**Description of the task:** Every entry is to be returned verbatim.

**Excerpted records:**
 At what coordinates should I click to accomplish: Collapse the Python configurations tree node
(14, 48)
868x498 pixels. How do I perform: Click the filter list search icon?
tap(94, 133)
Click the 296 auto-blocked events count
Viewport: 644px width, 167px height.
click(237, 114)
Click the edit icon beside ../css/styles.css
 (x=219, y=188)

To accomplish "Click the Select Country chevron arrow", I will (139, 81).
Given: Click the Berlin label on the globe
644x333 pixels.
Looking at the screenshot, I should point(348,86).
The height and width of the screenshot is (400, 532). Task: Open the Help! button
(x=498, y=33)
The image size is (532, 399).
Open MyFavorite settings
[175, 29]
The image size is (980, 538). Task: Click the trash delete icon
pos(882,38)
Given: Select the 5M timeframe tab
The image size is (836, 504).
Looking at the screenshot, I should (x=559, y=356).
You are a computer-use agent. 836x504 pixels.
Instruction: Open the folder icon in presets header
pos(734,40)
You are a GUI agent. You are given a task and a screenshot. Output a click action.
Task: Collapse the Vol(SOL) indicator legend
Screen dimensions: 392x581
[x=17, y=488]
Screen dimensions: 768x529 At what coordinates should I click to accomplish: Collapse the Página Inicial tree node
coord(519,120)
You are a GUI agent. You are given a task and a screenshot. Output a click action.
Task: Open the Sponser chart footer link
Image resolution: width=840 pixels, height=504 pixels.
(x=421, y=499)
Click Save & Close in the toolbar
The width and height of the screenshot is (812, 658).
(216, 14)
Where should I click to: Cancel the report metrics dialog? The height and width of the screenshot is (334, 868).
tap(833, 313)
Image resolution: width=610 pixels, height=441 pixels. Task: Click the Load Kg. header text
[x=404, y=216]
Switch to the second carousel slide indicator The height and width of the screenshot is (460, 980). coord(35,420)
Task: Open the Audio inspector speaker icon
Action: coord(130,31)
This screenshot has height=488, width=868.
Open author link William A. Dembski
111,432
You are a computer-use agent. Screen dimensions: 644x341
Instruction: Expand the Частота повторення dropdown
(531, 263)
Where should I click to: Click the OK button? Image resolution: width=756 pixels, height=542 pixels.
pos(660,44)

**Exercise response:**
 At what coordinates should I click to accomplish: Collapse the Python configurations tree node
(14, 48)
868x498 pixels. How do I perform: Click the filter list search icon?
tap(94, 133)
Click the 296 auto-blocked events count
Viewport: 644px width, 167px height.
click(237, 114)
Click the edit icon beside ../css/styles.css
 (x=219, y=188)

To accomplish "Click the Select Country chevron arrow", I will (139, 81).
Given: Click the Berlin label on the globe
644x333 pixels.
Looking at the screenshot, I should point(348,86).
The height and width of the screenshot is (400, 532). Task: Open the Help! button
(x=498, y=33)
The image size is (532, 399).
Open MyFavorite settings
[175, 29]
The image size is (980, 538). Task: Click the trash delete icon
pos(882,38)
Given: Select the 5M timeframe tab
The image size is (836, 504).
Looking at the screenshot, I should (x=559, y=356).
You are a computer-use agent. 836x504 pixels.
Instruction: Open the folder icon in presets header
pos(734,40)
You are a GUI agent. You are given a task and a screenshot. Output a click action.
Task: Collapse the Vol(SOL) indicator legend
Screen dimensions: 392x581
[x=17, y=488]
Screen dimensions: 768x529 At what coordinates should I click to accomplish: Collapse the Página Inicial tree node
coord(519,120)
You are a GUI agent. You are given a task and a screenshot. Output a click action.
Task: Open the Sponser chart footer link
Image resolution: width=840 pixels, height=504 pixels.
(x=421, y=499)
Click Save & Close in the toolbar
The width and height of the screenshot is (812, 658).
(216, 14)
Where should I click to: Cancel the report metrics dialog? The height and width of the screenshot is (334, 868).
tap(833, 313)
Image resolution: width=610 pixels, height=441 pixels. Task: Click the Load Kg. header text
[x=404, y=216]
Switch to the second carousel slide indicator The height and width of the screenshot is (460, 980). coord(35,420)
Task: Open the Audio inspector speaker icon
Action: coord(130,31)
This screenshot has height=488, width=868.
Open author link William A. Dembski
111,432
You are a computer-use agent. Screen dimensions: 644x341
Instruction: Expand the Частота повторення dropdown
(531, 263)
Where should I click to: Click the OK button? Image resolution: width=756 pixels, height=542 pixels.
pos(660,44)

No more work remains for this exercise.